Lyons bears exceptional testimony to the continuity of urban settlement over more than two millennia on a site of great commercial and strategic significance, where cultural traditions from many parts of Europe have come together to create a coherent and vigorous continuing community. By virtue of the special way in which it has developed spatially, Lyons illustrates in an exceptional way the progress and evolution of architectural design and town planning over many centuries.
The site of Lyons is dominated by two hills: to the west Fourvière and to the east Croix-Rousse, the latter prolonged by a peninsula formed by alluvial deposits laid down at the confluence of the two rivers. The Rhône is a strongly flowing river that comes from the Alps. The Saône, by contrast, is a gentler and more easily navigable river, linking Lyons with the plains of north-eastern France.
The present city began with the Roman settlement on Fourvière, although the area of the confluence had been used by man for many centuries before. The Roman town spread to Croix-Rousse and the Peninsula, but shrank during the troubled 3rd century AD to two fortified areas: on the right bank of the Saône, at the foot of Fourvière, around the bishop's estate, and a commercial district around the church of Saint-Nizier on the Peninsula.
By the mid-15th century it was one of the mostly heavily populated cities in Europe: there were 36 districts, each with its own mercantile attribution, and only the slopes of Croix-Rousse were not densely built on, being reserved for the 'rural' villas of rich German and Italian merchants and for vineyards. Overpopulation and the risk of epidemics led to the implementation of a policy of planned expansion starting in the mid-16th century and led by the religious orders. New districts were opened up in the 17th century, in particular the Bellecour area in the south, round the Place Royale (now the Place Bellecour). New projects undertaken in the 18th century involved extensive drainage works to the east and the linking of the peninsula to an adjoining island. During the Revolution, land confiscated from the religious orders became available for building. In 1850 several surrounding communes were incorporated into the city and major roads driven through the centre. The resulting urban fabric, visible today, is an epitome of the development of Lyons, with areas of medieval streets and of 18th-and 19th-century town planning alongside one another.

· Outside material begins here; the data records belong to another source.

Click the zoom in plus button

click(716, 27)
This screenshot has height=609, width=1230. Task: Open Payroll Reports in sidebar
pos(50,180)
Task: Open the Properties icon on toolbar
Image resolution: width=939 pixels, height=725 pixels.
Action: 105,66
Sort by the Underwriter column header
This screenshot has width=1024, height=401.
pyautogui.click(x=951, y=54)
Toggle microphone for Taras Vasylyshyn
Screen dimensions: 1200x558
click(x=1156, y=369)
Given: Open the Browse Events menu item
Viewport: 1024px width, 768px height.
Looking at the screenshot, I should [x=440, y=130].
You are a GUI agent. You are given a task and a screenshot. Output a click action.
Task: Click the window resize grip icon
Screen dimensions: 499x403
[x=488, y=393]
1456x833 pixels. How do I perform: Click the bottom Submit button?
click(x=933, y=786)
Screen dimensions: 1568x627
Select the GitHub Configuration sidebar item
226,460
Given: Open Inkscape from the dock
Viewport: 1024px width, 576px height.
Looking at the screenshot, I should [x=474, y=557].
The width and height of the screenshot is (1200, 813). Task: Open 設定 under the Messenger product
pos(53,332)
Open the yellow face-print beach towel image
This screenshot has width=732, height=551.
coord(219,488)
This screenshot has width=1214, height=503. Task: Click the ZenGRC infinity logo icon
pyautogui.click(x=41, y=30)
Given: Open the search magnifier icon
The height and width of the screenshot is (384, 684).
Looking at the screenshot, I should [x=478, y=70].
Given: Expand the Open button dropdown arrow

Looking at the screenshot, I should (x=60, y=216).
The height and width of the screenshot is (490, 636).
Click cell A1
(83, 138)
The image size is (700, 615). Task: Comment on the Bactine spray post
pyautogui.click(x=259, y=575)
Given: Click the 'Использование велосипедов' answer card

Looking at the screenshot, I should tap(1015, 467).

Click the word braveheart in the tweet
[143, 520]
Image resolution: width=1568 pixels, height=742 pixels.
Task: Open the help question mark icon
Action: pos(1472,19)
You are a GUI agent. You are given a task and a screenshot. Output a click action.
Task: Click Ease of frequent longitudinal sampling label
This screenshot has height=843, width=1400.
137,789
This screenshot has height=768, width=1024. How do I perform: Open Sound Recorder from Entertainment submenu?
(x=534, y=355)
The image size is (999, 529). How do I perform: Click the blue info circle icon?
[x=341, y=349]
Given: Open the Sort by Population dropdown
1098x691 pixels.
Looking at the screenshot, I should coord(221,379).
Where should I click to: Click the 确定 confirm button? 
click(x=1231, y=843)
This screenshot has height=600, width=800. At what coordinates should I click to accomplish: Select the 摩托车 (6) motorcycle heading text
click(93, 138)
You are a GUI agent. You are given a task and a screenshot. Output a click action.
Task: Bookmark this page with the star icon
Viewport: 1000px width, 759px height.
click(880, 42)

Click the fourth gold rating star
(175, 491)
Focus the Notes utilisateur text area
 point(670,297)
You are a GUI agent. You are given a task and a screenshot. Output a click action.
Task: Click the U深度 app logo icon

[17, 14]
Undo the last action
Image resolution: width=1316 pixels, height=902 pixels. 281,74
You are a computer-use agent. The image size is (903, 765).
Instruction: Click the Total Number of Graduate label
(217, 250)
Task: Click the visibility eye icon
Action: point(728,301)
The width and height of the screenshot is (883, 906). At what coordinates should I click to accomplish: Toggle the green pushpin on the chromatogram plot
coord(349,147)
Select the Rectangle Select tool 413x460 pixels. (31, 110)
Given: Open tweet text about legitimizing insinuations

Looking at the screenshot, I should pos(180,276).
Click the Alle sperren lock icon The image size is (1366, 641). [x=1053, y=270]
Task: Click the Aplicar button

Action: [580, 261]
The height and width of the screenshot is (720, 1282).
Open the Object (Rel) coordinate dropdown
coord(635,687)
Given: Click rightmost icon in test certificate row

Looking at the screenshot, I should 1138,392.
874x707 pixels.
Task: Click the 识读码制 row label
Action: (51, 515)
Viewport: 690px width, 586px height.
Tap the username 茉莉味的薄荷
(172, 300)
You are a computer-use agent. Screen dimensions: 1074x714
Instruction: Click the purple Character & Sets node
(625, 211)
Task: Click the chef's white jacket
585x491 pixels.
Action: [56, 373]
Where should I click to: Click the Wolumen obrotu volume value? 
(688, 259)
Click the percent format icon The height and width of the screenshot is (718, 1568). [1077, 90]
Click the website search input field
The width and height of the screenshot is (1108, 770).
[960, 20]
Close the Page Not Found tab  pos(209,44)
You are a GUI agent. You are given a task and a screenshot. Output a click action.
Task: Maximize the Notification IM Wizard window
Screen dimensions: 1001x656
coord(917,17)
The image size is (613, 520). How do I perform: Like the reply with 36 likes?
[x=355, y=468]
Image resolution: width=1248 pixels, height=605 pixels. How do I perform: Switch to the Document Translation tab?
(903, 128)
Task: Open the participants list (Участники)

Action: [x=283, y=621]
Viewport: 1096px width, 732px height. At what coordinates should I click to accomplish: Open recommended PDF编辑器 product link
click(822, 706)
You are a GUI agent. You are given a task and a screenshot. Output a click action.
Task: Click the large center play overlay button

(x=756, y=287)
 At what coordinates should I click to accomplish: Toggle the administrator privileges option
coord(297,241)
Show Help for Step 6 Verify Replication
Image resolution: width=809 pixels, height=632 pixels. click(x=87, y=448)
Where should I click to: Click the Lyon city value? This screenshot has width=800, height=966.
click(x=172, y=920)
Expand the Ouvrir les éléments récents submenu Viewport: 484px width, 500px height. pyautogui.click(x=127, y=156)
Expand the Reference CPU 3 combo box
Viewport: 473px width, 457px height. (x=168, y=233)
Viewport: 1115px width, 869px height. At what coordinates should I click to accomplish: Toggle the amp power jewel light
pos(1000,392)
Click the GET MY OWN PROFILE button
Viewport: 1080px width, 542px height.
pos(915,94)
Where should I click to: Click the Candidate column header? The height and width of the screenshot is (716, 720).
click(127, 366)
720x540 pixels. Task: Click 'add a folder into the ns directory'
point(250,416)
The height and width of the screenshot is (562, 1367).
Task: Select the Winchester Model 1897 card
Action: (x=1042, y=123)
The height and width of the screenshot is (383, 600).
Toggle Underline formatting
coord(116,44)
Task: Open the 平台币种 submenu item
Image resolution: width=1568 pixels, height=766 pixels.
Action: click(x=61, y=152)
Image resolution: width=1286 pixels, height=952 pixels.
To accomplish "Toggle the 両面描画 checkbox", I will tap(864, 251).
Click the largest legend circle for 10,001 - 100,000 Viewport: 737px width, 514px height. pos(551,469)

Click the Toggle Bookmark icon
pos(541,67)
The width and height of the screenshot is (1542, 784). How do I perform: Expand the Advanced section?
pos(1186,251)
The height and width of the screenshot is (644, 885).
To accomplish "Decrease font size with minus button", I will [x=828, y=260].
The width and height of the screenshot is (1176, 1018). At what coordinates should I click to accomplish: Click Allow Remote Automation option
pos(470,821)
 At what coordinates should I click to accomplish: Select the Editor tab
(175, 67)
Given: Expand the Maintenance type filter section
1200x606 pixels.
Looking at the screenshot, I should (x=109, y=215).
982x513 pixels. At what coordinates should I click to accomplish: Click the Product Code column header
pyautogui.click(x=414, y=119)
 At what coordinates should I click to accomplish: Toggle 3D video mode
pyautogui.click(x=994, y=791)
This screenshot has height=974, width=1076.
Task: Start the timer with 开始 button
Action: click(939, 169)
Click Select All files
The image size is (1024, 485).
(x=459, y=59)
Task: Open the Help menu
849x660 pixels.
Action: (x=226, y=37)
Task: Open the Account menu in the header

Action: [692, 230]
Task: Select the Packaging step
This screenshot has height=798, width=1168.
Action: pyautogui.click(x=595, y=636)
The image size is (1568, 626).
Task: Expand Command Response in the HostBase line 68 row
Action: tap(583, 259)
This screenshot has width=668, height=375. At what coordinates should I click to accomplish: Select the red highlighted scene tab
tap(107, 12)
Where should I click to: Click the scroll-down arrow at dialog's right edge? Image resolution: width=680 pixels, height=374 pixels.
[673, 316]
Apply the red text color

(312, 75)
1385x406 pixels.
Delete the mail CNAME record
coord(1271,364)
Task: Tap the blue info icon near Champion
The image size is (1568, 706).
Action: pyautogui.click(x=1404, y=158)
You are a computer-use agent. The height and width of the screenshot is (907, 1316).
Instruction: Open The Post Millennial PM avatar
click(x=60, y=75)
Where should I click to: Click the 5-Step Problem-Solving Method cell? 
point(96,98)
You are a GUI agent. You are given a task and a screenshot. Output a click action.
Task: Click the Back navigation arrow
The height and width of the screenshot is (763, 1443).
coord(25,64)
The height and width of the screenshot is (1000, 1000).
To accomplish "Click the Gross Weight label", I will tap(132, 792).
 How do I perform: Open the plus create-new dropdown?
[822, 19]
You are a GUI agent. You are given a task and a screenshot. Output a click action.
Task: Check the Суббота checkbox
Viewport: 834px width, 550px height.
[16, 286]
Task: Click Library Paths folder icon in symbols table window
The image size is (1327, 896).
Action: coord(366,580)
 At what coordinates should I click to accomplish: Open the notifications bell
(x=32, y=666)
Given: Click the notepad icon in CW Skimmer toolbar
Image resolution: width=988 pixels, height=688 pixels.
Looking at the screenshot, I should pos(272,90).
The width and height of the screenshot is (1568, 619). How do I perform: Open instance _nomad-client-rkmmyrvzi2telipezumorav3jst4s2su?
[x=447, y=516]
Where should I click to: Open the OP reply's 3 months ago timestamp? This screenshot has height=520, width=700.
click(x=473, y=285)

The Roman city is represented by the buildings excavated on Fourvière. The large theatre, capable of seating some 10,000 spectators, was built in the early 1st century AD and reconstructed under Hadrian (117-38). Alongside it is the smaller odeon, seating around 3,000 people and probably built in the mid-1st century. The amphitheatre is on Croix-Rousse hill, and was built around 19 BC to accompany the altar dedicated to Rome and Augustus; it was here that the Council of the Three Gauls met each August.
The succeeding centuries are well represented in the rich stock of private residences in Lyons - the Thomassin House in the Place du Change (late 13th century, enlarged 15th century); the house of the poet Maurice Scève (1493; additional storey in the 17th century); the Chamberlain's mansion (1495-1516), illustrating the transition from Gothic to French Renaissance style; the Mannerist house of the Lions (1647); the classical building on the Quai Lassagne (1760); and the House of 365 Windows, an example of the tenements built for the canuts (silk workers) in the first half of the 19th century.
The public buildings include the late 11th-century Manécanterie (Choir School); the Ainay Abbey Church (1107) in full Romanesque style; the noble Cathedral of St John the Baptist (1160-1481), which preserves a remarkable degree of stylistic homogeneity, given the long period over which it was built; the Church of Saint-Nizier, begun in the 14th century,with its Flamboyant Gothic nave, classical Renaissance front, and neo-Gothic south spire; the 17th-18th century Hôtel-Dieu, built over a medieval original; the Loge du Change (1745-80), now a Protestant church; the Fourvière Basilica (1872-96); and the École de Tissage (Weaving School), the work of Modernist architect Tony Garnier (1927-33).